Sicherheitsregeln und Verbote für Stand-up-Paddling in Schleswig-Holstein
Wegen steigender Unfallzahlen beim Stand-up-Paddling in Schleswig-Holstein haben Rettungsorganisationen und Verbände Verhaltensregeln aufgestellt. Zudem weisen Behörden auf bestehende Befahrungsverbote hin.
Wie die Tagesschau berichtet, ist Stand-up-Paddling mittlerweile keine Nischensportart mehr. Mit der Verbreitung der Sportart seien jedoch auch das Risiko und die Unfallgefahr gestiegen.
Laut André Tschirner, Präsident des schleswig-holsteinischen Landesverbands der Deutschen Lebens-Rettungs-Gesellschaft (DLRG), sind im Jahr 2026 in Schleswig-Holstein mindestens drei Personen bei SUP-Ausflügen tödlich verunglückt. Zusammen mit dem Deutschen Kanu-Verband, dem Verband Deutscher Wassersport Schulen (VDWS) und der Wasserwacht des Deutschen Roten Kreuzes hat die DLRG daher zehn Tipps für mehr Sicherheit ausgearbeitet. Diese umfassen unter anderem, das Paddeln beim Experten zu lernen, sicher zu schwimme, die Tour zu planen, das Wetter im Blick zu behalten und die richtige Kleidung zu tragen. Zudem wird geraten, Rücksicht auf die Umwelt zu nehmen und die eigene Ausrüstung zu pflegen.
Befahrungsverbote und Naturschutz
Welche Gewässer in Schleswig-Holstein mit SUPs befahren werden dürfen, regelt laut Landespolizei die Seeschifffahrtsstraßen-Ordnung.

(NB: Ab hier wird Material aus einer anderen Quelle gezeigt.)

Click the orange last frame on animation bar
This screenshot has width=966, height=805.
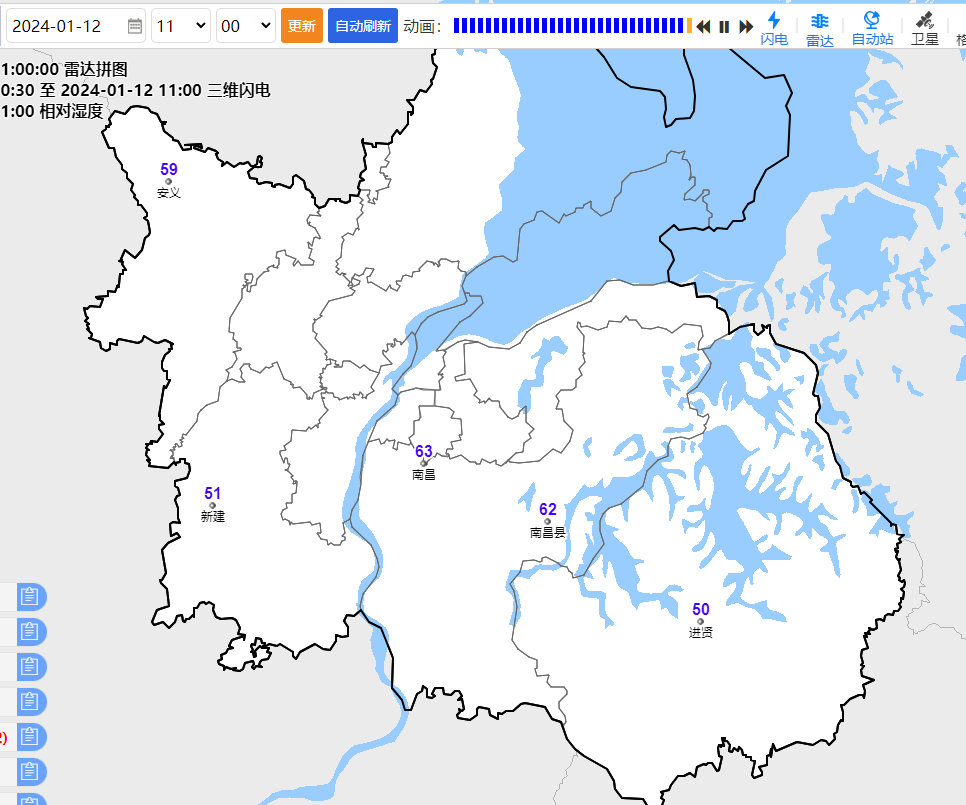pos(689,26)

Demnach ist das Befahren von Fährwassern in Seeschifffahrtsstraßen mit SUPs verboten. Zudem gelten Umweltschutzregeln: Auf den ersten Kilometern der Alster bis Wakendorf II beziehungsweise Kayhude-Naherfurth im Kreis Segeberg sowie auf dem Garrensee im Kreis Herzogtum Lauenburg sind SUPs nicht erlaubt. Verbände und Polizei empfehlen, sich vorab vor Ort über Befahrungs- und Uferanlandungsverbote zu informieren. SUP-Referent Lars Werner vom Landes-Kanu-Verband Schleswig-Holstein verweist zudem auf den nötigen Abstand zu Schilfgürteln und Vogelgruppen, insbesondere während der Brut- und Setzzeit.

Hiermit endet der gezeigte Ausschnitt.